- **Task prompt**:
Every line with the string "icon" in it belongs in your answer, so copy them all from the data.

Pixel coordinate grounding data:
------------------------
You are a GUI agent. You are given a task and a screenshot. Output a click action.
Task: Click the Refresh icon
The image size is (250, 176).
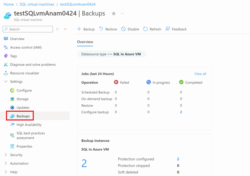coord(145,29)
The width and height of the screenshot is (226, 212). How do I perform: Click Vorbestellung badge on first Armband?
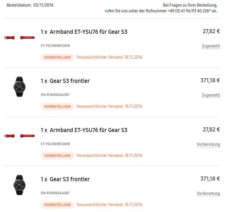tap(57, 57)
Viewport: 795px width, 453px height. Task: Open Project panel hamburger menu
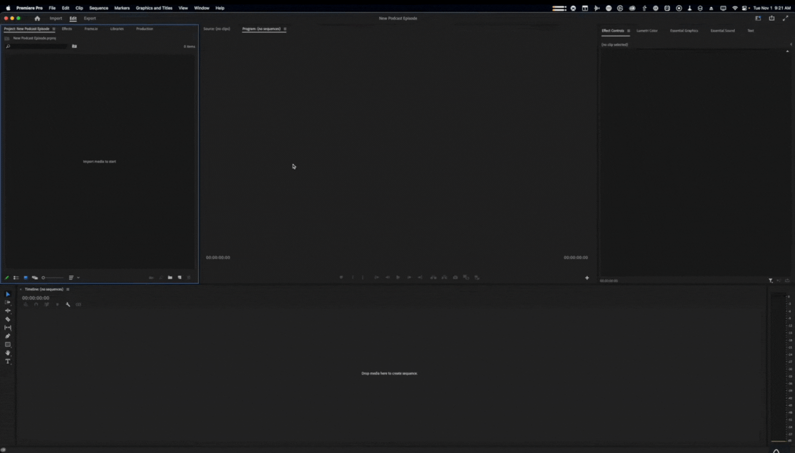[54, 29]
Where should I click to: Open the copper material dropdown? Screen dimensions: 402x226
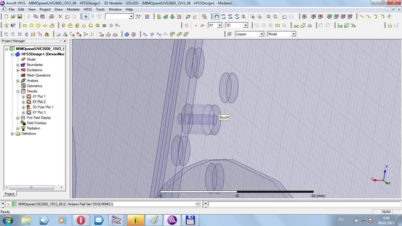coord(261,34)
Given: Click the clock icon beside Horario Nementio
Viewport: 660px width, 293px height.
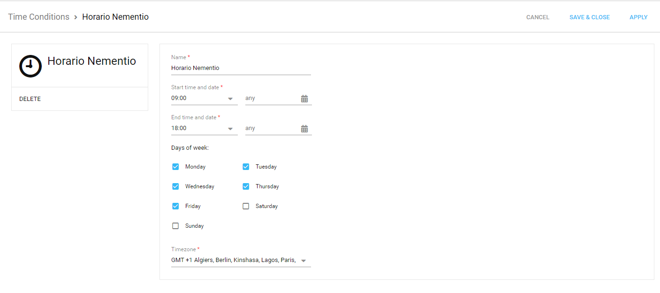Looking at the screenshot, I should tap(30, 66).
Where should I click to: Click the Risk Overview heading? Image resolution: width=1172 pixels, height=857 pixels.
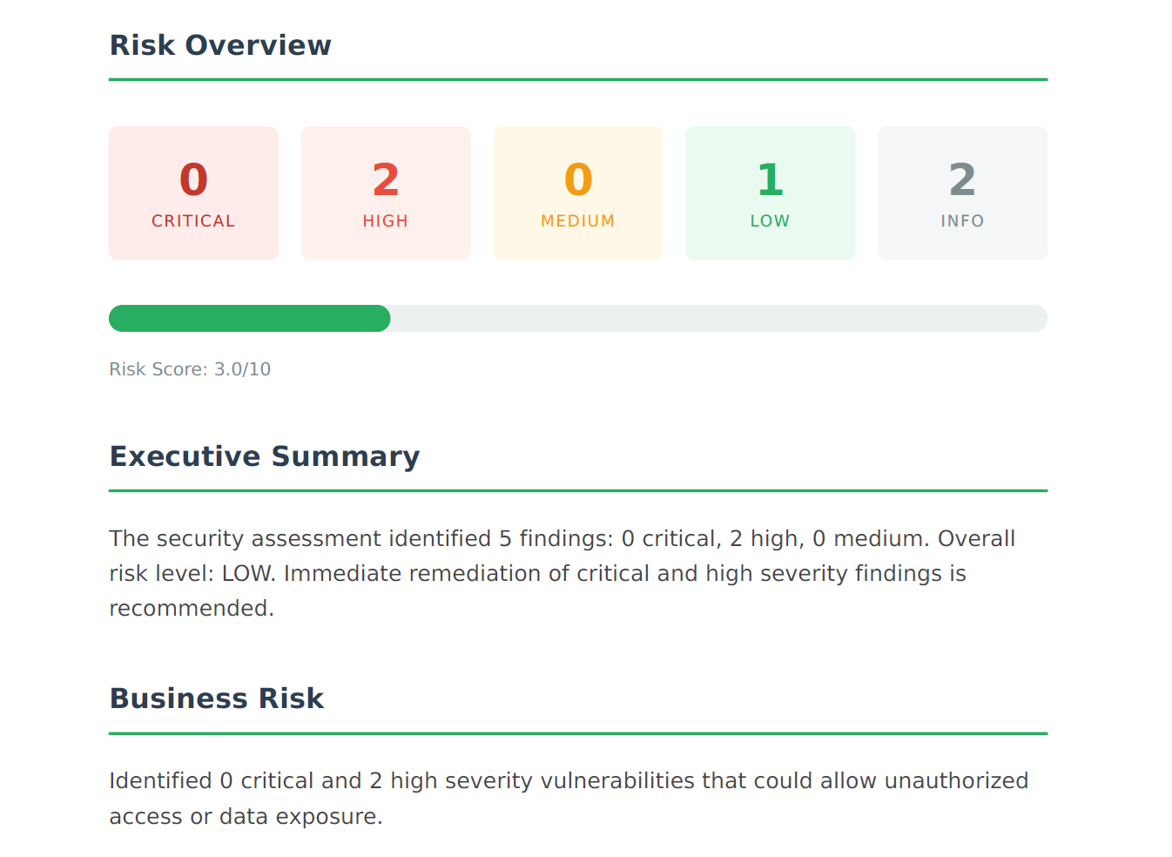[x=220, y=45]
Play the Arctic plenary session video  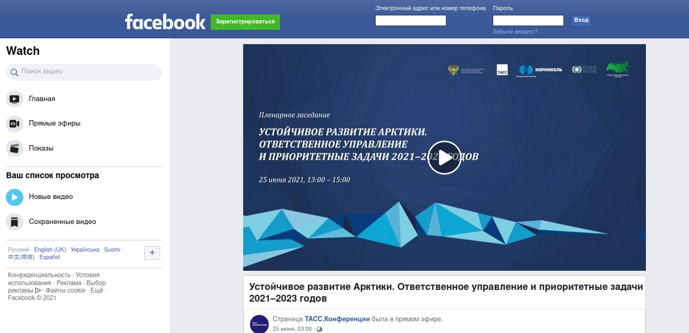click(444, 157)
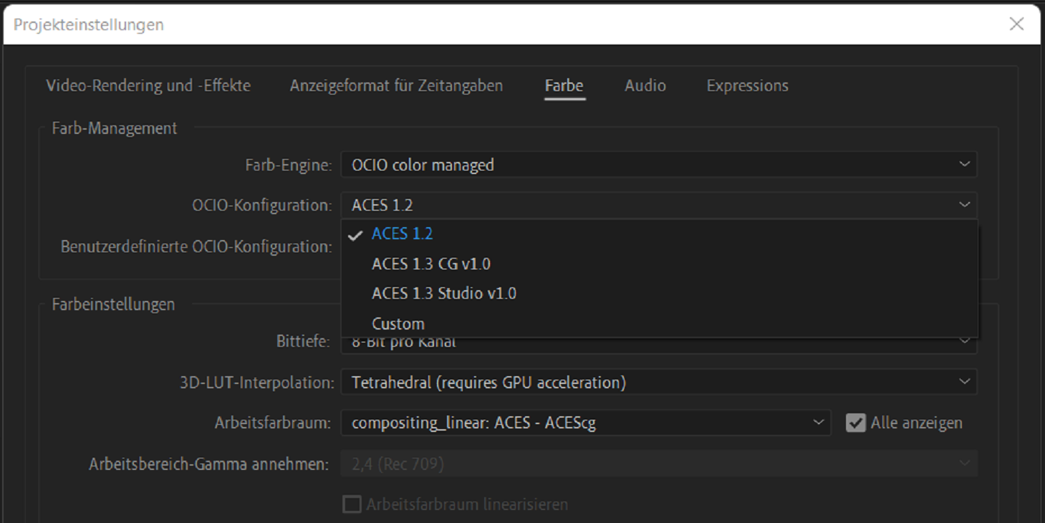Select the Farbe tab
This screenshot has height=523, width=1045.
point(564,86)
------------------------
- **Solved exercise**:
Task: Click the Refresh icon
Given: Click the clock icon beside Horario Nementio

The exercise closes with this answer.